→ **TASK DESCRIPTION**
Every line in the data must be transcribed exactly.
===== AVAILABLE DATA
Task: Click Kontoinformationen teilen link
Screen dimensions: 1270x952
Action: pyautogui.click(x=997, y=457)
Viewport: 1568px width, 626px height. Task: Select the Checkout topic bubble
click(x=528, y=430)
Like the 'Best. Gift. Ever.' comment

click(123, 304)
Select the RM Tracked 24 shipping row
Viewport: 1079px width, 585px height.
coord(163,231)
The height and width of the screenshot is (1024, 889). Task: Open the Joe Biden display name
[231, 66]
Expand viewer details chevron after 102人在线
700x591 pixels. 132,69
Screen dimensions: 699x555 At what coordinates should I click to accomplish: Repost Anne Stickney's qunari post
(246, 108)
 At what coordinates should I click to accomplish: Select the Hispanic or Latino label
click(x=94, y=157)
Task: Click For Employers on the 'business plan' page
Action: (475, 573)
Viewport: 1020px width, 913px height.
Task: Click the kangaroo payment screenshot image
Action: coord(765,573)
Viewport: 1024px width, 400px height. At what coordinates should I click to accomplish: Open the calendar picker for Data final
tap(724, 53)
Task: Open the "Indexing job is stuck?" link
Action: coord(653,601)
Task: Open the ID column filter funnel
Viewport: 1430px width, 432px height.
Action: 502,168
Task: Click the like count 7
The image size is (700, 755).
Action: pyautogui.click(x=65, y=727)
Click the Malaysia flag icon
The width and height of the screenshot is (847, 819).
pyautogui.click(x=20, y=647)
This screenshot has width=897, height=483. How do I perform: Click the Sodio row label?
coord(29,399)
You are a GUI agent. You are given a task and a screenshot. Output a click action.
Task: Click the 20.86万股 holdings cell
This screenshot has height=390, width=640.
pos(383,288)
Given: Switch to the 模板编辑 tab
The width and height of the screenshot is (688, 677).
==========
→ **COMPLETED TASK**
Task: Click Kontoinformationen teilen link
Screen dimensions: 1270x952
Action: pyautogui.click(x=997, y=457)
Viewport: 1568px width, 626px height. Task: Select the Checkout topic bubble
click(x=528, y=430)
Like the 'Best. Gift. Ever.' comment

click(123, 304)
Select the RM Tracked 24 shipping row
Viewport: 1079px width, 585px height.
coord(163,231)
The height and width of the screenshot is (1024, 889). Task: Open the Joe Biden display name
[231, 66]
Expand viewer details chevron after 102人在线
700x591 pixels. 132,69
Screen dimensions: 699x555 At what coordinates should I click to accomplish: Repost Anne Stickney's qunari post
(246, 108)
 At what coordinates should I click to accomplish: Select the Hispanic or Latino label
click(x=94, y=157)
Task: Click For Employers on the 'business plan' page
Action: (475, 573)
Viewport: 1020px width, 913px height.
Task: Click the kangaroo payment screenshot image
Action: coord(765,573)
Viewport: 1024px width, 400px height. At what coordinates should I click to accomplish: Open the calendar picker for Data final
tap(724, 53)
Task: Open the "Indexing job is stuck?" link
Action: coord(653,601)
Task: Open the ID column filter funnel
Viewport: 1430px width, 432px height.
Action: 502,168
Task: Click the like count 7
The image size is (700, 755).
Action: pyautogui.click(x=65, y=727)
Click the Malaysia flag icon
The width and height of the screenshot is (847, 819).
pyautogui.click(x=20, y=647)
This screenshot has width=897, height=483. How do I perform: Click the Sodio row label?
coord(29,399)
You are a GUI agent. You are given a task and a screenshot. Output a click action.
Task: Click the 20.86万股 holdings cell
This screenshot has height=390, width=640.
pos(383,288)
Given: Switch to the 模板编辑 tab
The width and height of the screenshot is (688, 677).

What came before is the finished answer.